B cells don’t start making damaging antibodies unless they are stimulated by other immune cells called helper T cells. A third study from Drs. Mountz and Hsu and their colleagues suggested that to reduce the production of antibodies, treatments will have to block two kinds of helper T cells. The drug ustekinumab (Stelara®) may do just that and is being tested in a phase 3 clinical trial for lupus patients. Stelara® is already approved by the U.S. Food and Drug Administration (FDA) for certain other autoimmune diseases. This trial is being conducted through the Lupus Research Alliance’s Lupus Clinical Investigators Network (LuCIN), a network of academic centers formed to accelerate drug development. LuCIN is administered by Lupus Therapeutics, an affiliate of the Lupus Research Alliance.

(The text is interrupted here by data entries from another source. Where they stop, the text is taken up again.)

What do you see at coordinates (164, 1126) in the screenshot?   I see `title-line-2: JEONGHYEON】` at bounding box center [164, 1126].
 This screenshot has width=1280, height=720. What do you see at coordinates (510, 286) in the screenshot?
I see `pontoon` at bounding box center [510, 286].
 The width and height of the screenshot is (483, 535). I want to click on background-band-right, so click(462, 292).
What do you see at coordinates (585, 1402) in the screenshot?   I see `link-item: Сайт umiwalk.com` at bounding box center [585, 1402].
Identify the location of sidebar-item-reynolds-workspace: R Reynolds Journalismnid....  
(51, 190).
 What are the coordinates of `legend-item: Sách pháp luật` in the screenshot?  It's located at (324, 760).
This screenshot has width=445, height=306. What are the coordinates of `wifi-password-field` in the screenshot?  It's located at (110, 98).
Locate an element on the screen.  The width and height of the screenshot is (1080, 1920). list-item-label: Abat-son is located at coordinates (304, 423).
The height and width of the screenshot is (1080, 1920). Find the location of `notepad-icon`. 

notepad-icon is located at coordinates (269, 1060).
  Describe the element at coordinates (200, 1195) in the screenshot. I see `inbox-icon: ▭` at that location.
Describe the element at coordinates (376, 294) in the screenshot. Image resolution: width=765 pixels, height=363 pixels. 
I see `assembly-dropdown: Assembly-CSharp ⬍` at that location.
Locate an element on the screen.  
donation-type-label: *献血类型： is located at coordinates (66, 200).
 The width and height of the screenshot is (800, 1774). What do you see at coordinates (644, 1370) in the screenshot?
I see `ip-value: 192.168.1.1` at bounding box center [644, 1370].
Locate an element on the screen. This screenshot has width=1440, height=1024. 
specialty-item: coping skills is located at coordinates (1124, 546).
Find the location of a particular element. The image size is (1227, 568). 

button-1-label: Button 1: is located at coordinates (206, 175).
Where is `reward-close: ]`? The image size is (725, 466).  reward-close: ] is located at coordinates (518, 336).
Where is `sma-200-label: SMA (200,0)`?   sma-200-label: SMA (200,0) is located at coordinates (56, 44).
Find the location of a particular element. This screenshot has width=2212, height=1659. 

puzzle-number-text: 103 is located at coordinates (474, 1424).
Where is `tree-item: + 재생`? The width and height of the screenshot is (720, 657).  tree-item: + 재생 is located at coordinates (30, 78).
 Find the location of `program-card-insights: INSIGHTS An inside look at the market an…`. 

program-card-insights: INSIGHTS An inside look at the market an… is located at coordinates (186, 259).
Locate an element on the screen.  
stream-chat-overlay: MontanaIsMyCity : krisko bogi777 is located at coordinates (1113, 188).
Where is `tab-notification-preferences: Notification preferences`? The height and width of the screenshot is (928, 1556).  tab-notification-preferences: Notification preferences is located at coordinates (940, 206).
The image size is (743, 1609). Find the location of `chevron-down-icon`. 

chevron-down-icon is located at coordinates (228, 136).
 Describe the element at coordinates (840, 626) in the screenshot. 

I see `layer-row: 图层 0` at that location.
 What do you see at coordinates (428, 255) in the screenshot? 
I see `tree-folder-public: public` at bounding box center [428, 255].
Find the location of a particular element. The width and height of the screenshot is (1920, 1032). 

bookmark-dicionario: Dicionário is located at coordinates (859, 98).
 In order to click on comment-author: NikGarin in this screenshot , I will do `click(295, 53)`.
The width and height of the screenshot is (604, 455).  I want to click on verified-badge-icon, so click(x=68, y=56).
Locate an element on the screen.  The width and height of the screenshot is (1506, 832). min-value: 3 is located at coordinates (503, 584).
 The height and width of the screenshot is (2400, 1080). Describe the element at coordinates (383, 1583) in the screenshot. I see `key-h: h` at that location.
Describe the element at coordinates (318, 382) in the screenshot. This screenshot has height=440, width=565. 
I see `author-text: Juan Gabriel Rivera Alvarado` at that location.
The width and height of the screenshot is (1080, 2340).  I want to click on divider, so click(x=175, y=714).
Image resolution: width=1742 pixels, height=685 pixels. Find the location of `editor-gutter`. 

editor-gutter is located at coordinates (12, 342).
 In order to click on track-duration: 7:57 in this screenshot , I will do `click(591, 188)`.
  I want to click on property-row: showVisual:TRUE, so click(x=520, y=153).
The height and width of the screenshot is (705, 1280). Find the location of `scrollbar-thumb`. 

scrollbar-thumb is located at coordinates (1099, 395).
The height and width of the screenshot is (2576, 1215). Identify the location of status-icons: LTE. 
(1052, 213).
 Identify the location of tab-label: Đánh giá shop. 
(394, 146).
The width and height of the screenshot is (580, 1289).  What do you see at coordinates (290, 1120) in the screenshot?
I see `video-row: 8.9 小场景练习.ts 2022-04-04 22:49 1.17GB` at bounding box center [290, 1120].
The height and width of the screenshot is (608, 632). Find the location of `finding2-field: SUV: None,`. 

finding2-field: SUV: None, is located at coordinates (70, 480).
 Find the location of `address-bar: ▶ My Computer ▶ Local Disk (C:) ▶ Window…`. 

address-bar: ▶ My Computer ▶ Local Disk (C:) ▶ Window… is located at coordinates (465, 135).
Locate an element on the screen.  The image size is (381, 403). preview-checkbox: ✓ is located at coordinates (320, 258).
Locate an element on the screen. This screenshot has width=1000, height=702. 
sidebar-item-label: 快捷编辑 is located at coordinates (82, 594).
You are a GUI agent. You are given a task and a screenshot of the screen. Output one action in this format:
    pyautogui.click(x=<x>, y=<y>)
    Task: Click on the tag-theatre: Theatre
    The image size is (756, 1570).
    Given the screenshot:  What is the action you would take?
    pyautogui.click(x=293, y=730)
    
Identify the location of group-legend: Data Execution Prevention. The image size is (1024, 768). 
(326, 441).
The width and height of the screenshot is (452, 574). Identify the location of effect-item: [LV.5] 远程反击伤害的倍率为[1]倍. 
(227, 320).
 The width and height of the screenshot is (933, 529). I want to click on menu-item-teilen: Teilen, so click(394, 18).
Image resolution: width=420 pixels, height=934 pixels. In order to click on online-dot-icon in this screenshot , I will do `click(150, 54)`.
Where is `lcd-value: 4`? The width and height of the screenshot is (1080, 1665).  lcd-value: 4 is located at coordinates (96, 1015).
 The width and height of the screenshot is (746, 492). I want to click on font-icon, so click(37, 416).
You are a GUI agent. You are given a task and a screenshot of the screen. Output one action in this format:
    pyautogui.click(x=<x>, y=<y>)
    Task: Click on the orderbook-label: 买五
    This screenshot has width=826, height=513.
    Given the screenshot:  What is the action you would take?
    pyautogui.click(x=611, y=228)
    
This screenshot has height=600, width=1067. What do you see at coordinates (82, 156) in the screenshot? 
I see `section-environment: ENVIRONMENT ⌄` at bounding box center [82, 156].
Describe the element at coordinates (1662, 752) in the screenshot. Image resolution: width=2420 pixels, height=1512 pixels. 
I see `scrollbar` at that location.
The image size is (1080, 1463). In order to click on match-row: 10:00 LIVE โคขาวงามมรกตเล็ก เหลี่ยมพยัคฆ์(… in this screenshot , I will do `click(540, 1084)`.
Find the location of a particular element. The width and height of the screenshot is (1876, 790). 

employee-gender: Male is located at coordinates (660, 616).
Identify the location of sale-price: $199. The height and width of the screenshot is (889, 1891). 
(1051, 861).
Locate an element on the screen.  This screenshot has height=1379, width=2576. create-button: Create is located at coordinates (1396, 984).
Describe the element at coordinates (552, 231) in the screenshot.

New Insights on Regulatory Cells
A potential treatment approach for lupus involves so-called regulatory cells in our bodies that put the brakes on the immune system. Dr. Vipin Kumar of the University of California, San Diego, recipient of a Novel Research Grant, and his colleagues demonstrated a novel way to activate one type of regulatory cell and identified a new variety of the cells that could be harnessed to treat lupus.

Dr. Kumar and his team have been investigating whether miltefosine, a drug approved by the FDA for a rare tropical disease, is effective against lupus nephritis, the kidney inflammation common in patients with lupus. The researchers discovered that the drug stimulates one type of regulatory cell known as type II natural killer T cells. In a mouse model of lupus, miltefosine reduced the amount of kidney damage, suggesting it might help patients with the disease. Researchers hope to begin clinical trials of miltefosine for lupus in the near future.

The scientists also discovered a new type of regulatory cell, known as uTr cells, in the liver. The cells protected mouse models from two diseases in which the immune system attacks the body’s tissues, multiple sclerosis and colitis; researchers believe they could do the same in lupus.

Possible Drug Target for Lupus Nephritis
The immune molecule GM-CSF is a culprit in many autoimmune diseases because it promotes inflammation. Dr. Xian “John” Zhang of the Medical University of South Carolina in Charleston, recipient of a Novel Research Grant, and colleagues have demonstrated that the protein Fli-1 spurs cells to make GM-CSF. They found that Fli-1 causes kidney inflammation in mice, while reducing the protein levels in human kidney cells curbs their production of GM-CSF. Those results make Fli-1 a potential target for new drugs to treat lupus nephritis, Zhang says.

Although these discoveries require further study, each could open the way for new lupus treatments.